* [Work request]
Nothing but the lines from the one with "Image resolution: width=1528, height=2408." down to the one with "Comprar (746, 710)" should be returned, exactly and with both ends included, from the material below.

* [Provided records]
.....

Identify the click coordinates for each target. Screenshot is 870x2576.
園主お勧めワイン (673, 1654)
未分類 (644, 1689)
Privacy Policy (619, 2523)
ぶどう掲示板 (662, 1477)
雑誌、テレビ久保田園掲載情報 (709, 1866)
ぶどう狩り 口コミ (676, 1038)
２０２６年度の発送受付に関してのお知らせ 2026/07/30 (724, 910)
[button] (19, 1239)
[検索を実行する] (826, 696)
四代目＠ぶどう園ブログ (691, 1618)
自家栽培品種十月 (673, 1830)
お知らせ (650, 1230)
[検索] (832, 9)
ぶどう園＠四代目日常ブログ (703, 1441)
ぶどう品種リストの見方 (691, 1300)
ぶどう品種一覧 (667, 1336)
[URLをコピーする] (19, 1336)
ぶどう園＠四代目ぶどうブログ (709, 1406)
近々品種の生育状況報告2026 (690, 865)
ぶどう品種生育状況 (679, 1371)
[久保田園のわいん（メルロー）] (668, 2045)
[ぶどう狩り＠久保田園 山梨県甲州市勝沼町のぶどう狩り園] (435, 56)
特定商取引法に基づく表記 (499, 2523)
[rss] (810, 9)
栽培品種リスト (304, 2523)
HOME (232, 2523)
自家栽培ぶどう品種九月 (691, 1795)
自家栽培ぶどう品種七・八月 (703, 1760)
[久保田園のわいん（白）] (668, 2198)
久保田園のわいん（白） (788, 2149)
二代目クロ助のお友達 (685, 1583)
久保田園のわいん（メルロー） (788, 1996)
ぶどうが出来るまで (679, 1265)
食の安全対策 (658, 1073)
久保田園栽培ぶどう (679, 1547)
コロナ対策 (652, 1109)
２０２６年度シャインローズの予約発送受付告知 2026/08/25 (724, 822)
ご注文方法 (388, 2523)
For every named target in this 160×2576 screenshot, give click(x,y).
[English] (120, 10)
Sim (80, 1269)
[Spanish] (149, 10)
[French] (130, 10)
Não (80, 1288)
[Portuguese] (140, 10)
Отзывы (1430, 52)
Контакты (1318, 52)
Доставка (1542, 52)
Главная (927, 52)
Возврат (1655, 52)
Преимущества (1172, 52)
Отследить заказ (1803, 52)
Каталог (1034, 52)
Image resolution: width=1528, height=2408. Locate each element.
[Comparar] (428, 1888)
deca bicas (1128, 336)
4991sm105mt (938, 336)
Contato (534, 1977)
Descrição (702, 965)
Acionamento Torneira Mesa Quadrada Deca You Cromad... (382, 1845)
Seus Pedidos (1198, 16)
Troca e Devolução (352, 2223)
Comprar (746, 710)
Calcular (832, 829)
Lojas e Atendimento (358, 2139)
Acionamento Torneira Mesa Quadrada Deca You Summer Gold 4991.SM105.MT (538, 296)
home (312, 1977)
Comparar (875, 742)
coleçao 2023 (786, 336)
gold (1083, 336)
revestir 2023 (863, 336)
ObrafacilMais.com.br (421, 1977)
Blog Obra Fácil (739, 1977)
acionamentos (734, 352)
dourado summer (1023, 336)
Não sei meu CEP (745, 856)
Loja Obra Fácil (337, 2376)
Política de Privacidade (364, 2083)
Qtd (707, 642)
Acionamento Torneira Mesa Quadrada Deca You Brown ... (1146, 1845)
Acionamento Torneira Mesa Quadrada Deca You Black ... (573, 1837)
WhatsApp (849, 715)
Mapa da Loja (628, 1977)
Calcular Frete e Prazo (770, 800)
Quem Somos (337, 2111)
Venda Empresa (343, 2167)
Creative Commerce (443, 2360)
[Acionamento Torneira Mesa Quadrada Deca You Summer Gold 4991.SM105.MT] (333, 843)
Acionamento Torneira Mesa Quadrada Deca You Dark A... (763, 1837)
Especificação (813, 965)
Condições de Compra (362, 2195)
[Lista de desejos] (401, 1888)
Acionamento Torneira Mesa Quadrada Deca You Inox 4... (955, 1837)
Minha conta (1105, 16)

.....

* [Reply to the task]
Image resolution: width=1528, height=2408. Locate each element.
[Comparar] (428, 1888)
deca bicas (1128, 336)
4991sm105mt (938, 336)
Contato (534, 1977)
Descrição (702, 965)
Acionamento Torneira Mesa Quadrada Deca You Cromad... (382, 1845)
Seus Pedidos (1198, 16)
Troca e Devolução (352, 2223)
Comprar (746, 710)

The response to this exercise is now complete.